Une semaine avait passé depuis que Klixy avait été nommée Chroniqueuse. Une semaine entière. Trois cycles et demi du Sablier. Et depuis ce jour-là, les mineurs envoyés à la rescousse de Raxoir n’étaient pas reparus.

Klixy se sentait nerveuse. Beaucoup trop nerveuse. Au point que ses articulations se grippaient, que ses gestes devenaient moins nets. Or, à cet instant précis, la tâche qu’elle accomplissait requérait toute sa minutie.

À son oreille, un cristal de mémoire.

À ses côtés, un Méca-Médecin. Klippocrakx, plus exactement.

Devant elle, un patient aux engrenages neuronaux mis à nu.

Un minuscule tournevis à la main, elle s’appliquait à resserrer des vis non moins minuscules dans ce mécanisme complexe, en s’aidant autant du cristal accroché à son lobe que des instructions de Klippocrakx.

Tout à coup, le tournevis ripa. Elle évita de justesse une rayure fatale ou une torsion de l’axe délicat auquel elle s’efforçait de laisser moins de jeu.

— Conseil : laisse-moi prendre la relève, Klixy.

La Mécanoïde obtempéra.
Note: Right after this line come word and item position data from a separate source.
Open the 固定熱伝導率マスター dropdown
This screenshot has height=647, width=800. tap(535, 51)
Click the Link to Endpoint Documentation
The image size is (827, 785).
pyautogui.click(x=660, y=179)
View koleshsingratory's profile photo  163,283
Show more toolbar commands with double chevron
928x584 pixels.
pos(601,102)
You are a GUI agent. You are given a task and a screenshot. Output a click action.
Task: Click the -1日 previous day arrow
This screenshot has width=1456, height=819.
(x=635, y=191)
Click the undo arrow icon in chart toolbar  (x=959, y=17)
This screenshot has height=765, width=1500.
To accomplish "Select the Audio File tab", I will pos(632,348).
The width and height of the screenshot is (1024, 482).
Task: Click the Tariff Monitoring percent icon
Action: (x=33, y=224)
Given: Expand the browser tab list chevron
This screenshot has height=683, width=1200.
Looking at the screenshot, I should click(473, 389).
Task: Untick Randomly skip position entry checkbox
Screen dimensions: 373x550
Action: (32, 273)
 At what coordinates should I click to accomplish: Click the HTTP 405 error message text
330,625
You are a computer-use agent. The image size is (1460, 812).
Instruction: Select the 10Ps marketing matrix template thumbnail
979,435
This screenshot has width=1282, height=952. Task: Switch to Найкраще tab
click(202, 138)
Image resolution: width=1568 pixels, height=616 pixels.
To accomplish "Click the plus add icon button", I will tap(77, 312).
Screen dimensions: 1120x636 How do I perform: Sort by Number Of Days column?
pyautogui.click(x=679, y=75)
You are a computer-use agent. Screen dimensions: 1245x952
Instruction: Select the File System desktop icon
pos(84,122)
Tendant au Méca-Médecin son cristal de mémoire et son tournevis, elle commenta :

— Je suis… Je veux dire : inquiétude. Mon état s’aggrave. Quand le remède sera-t-il prêt ?

— Aucune idée. Rappel : l’émotionnite étant liée à la maladie de Mécanâme, elle-même en rapport avec le retour de l’Ére Rouille, savoir lequel de ces facteurs est à l’origine des autres s’avère délicat.

— Je sais bien ! Je perds mon pragmatisme, pas la mémoire…

Klippocrakx s’interrompit dans ses ajustements méca-chirurgicaux pour braquer sur elle un regard vide de toute flamme. Les lueurs dans les orbites de Klixy rosirent comme elle prenait conscience de ce qu’elle venait de faire.

— Oh. Je me comporte de plus en plus comme une Imparfaite, n’est-ce pas ? Je te présente mes excuses.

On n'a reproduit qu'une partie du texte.